Now I See a Person Institute (NISAPI) is a non-profit teaching and clinical institute devoted to helping people achieve a complete and sustainable recovery by pairing the normalcy of nature and nurturance of aout of the office therapy setting including a horse ranch with a philosophy of postmodern collaborative practice. Here, people are seen as who they are as persons rather than their diagnoses, and we identify and nurture the inherent positive strengths and self-agency of each client and family member to facilitate their journey of healing. Our clients, were previously considered “high risk” individuals who have lost hope after previous therapy, medication, or hospitalization and/or who have been considered unchangeable by previous mental health providers.
In 2007, I received an email from a colleague that talked about doing therapy with horses. That gave me an idea, and at the urging of my international colleagues, I decided to open a postmodern institute where I could practice therapy, teach, do research, and supervise clinicians as I had previously done for decades in Texas. So, I brought all my current master’s level students and a handful of PhDs from the university to a horse ranch in Chatsworth, California, and we created the Now I See A Person Institute (NISAPI): Healing Under Served Populations Using Community Engagement: A Collaborative Recovery Model (CEACRM).
The name as well as the philosophy of our new nonprofit emerged from the experiences of one of my young students. She had told me during a practicum session, “I hate my client,” and I was surprised she felt safe enough to use those words. I recalled the words of collaborative therapy pioneers Harry Goolishian and Tom Anderson, who said, “When we do not like our clients, it has to do with us as a therapist, and not a client, we were holding prejudice to our clients….”

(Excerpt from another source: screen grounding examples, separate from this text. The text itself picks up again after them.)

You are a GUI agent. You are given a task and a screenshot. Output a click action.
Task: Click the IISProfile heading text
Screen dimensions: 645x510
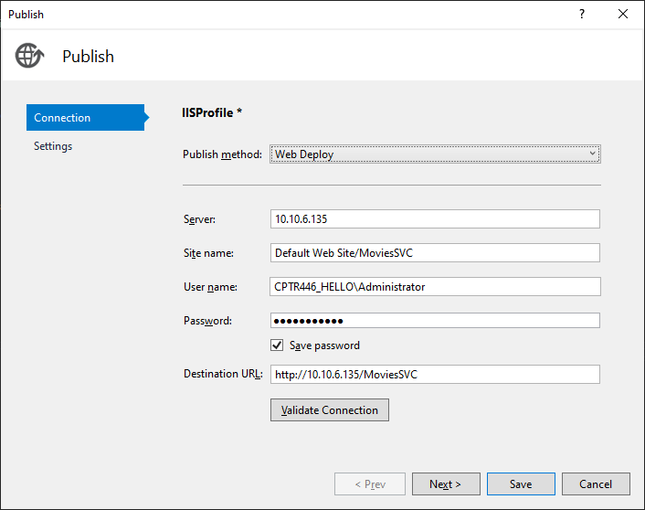coord(212,113)
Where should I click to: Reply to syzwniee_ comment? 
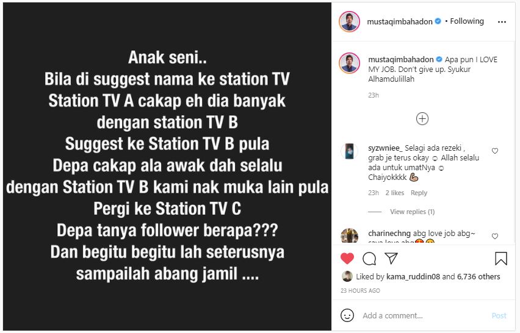[x=419, y=193]
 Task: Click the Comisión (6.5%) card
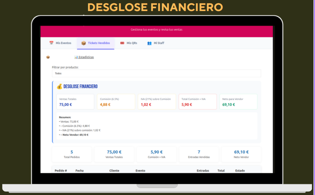(116, 102)
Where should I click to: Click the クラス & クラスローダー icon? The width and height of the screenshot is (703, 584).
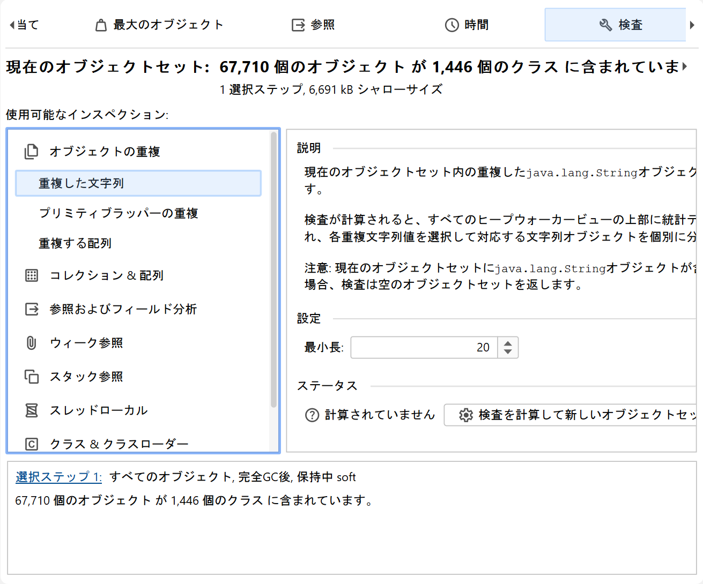[x=32, y=444]
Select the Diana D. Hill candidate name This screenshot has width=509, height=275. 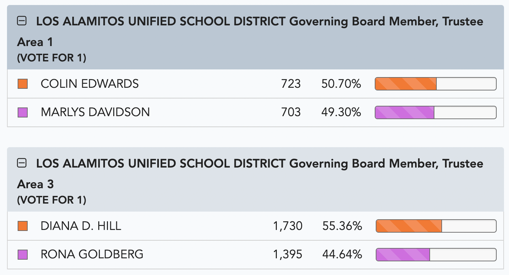[x=81, y=226]
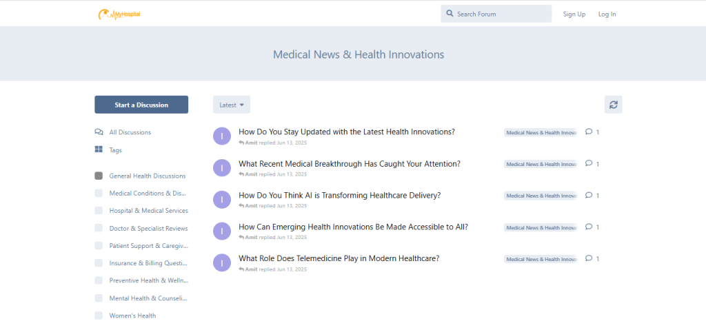Viewport: 706px width, 321px height.
Task: Open 'How Do You Stay Updated' discussion
Action: click(346, 132)
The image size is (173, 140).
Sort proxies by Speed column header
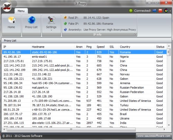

In the next practicum session, I asked the student how things were going with this client that she did not like. And she said, “The client I hated is now my most beloved.” I replied, “Let’s get this on tape.” For the next hour and a half, the class learned about this student’s journey. During her interview, she kept repeating that for the first time in 10 sessions, she had left the treatment plans, diagnosis, and progress notes outside the door and walked in with an open heart. And for the first time, she saw a “person” in front of her. She did not see the treatment plan, which was hers, not the client’s, and she could understand the pain and suffering that the client was going through.
It is amazing what happens when therapist and client both see each other as people. A collaborative relationship evolves wherein the client takes charge – sometimes for the first time of their treatment and lives.
To facilitate this collaborative relationship at NISAPI, we created an egalitarian environment where diagnosis is transcended, people are seen as honored guests, and everyone wears boots and jeans. The horse ranch setting provides normalcy and nurturance from the moment a client arrives. When coming onto the ranch, they meet and engage with the entire team of therapists –both human and equine.
Humanizing Therapy: A Gentle Collective Participation to Heal
Now I See A Person participates with vulnerable and hopeless populations who did not find prior success but who became unfortunately more hopeless in their search for alleviation of symptoms, trauma and suffering. (Nepustil & Swim, 2022 & Swim, Abramovitch, Mackintosh, & Buickians, 2022).
From 2007 to 2020, we primarily combined horses and nature with Collaborative-Dialogical Practices and embraced people’s communities to co-create new possibilities and options to live without symptoms, and collectively create nurturing and sustainable change when change had been hopeless. From 2020 to current we provide therapeutic services that we call Out of the Office using nature and around horses, in people’s gardens, and on telehealth. Our time with the horses helped us to humanize ourselves with our clients and supported our caring work in other venues.
We view mental wellness through systemic lenses for over four decades. We include who is important to the members and this may include legal mandated participants, particular family members or others who can be of support. Our clients heal and shed severe mental illness labels. Being a person and not a label reflects normalcy and people grow to see themselves as people who had trauma, symptoms, suffered and healed (Swim, 2021).
Jaakko Seikklula (Barnes, 2022) currently writes regarding how severe symptoms and suffering are coping mechanisms. Once they no longer see themselves as a mental illness label but as being a person they flourish. Suicidal ideation or psychosis ceases. Families reunite. Most of the people we see redesign their lives such as finding their purpose in life; going off to college or creating preferred lives regardless of their suffering or age. They were perhaps too overwhelmed with suffering to have had an opportunity to do so previously.